Don’t try to please everyone – think about who you really want to connect with, who you best serve, (this is usually the people you like working with also – it’s your group you get to choose), and think about how many people you really need to connect with – it’s easy to get sucked into the bigger is better trap, engaged and committed is always better.
Be yourself – nobody likes a fake, they won’t engage if they don’t trust you and will switch off if they don’t believe you. If you have done the first two things, this will be a lot easier. Stick to your values, talk about what matters to you and helps the community you are building – this is not the same as talking about yourself and your stuff by the way. You first have to earn that right, and the continue to use it with respect and boundaries.
Now be the more human version of yourself – it’s easy to get into leader or teacher mode in your community and while it might give you some warped feeling of security or credibility it is very bad for community engagement. So be as personable as you can be, don’t put on the formal, professional, jargony, stuffy or conforming version of yourself, just be yourself – talk the same, act the same, use the same humour, be vulnerable, just be appropriate for your audience – which if you’ve focused on who you want to connect with this should be natural. My guide be you for them.
Create emotional contention – most of your connection investment goes in here, time, energy and vulnerability – so make sure you are building around things that matter to you, that you are committed to and happy to talk about. These things should cross over both content and the experience members get from the community. Remember that people are making and emotional investment in working with you, usually long before they make a financial one!
Provide valuable and entertaining content – there is so much content available that your stuff has to entertain and /or add value if you want people to consume it.
Be consistent and available – just to be clear I am not suggesting you are on social 24/7 – you set the rules of engagement, or how to interact, it’s your community, but remember if you want people to spend time in your tribe, you have to as well.
Humans love to belong, to feel connected and part of that is adding value, not just being given (or told) stuff, this is why interaction and engagement are so key to building successful tribes.
It might be your tribe, but you are only one of many moving parts.
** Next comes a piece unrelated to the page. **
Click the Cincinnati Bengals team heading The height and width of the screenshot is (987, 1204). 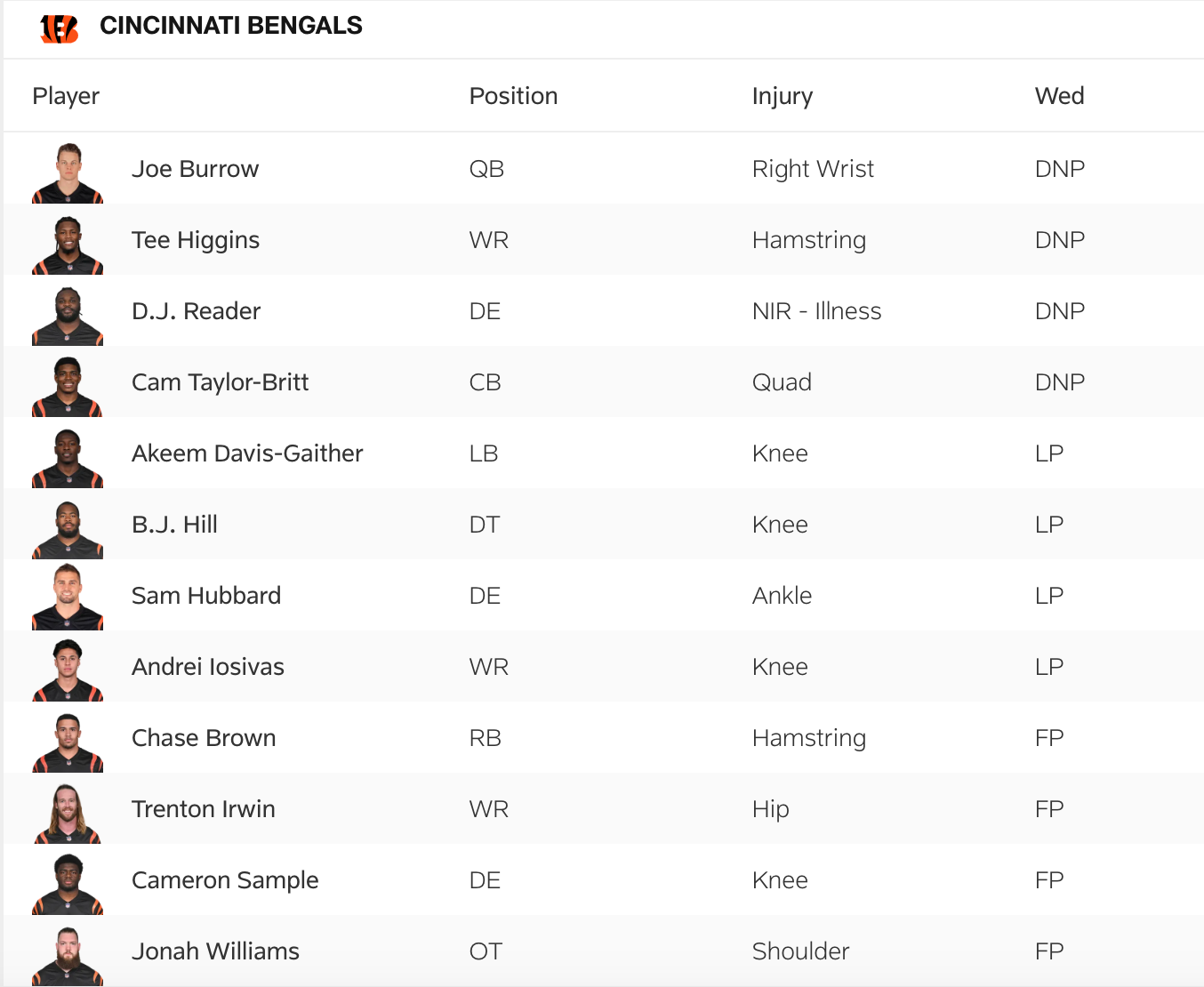coord(231,26)
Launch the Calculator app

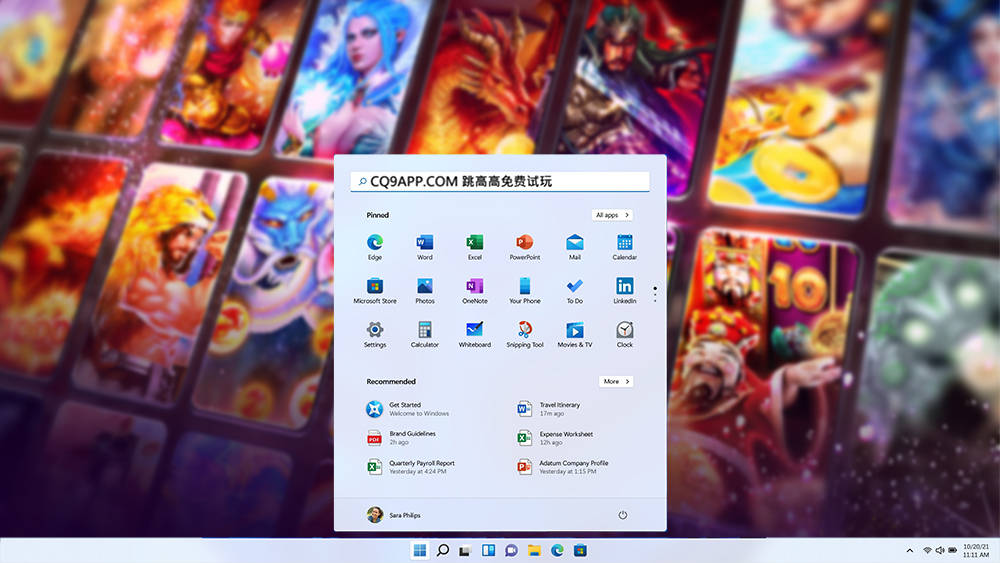(x=425, y=330)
You might hold the space – whether it is a business, social or family group, people in that space might recognise you as the leader, they might consume your wisdom, they connect with other members and only truly connect with you when you talk about stuff that matters to them – they don’t necessarily care what matters to you.
You are only ever one player in the connection game, People are not connecting with you they are connecting with each other.
Once you get this you are on the way to building a community.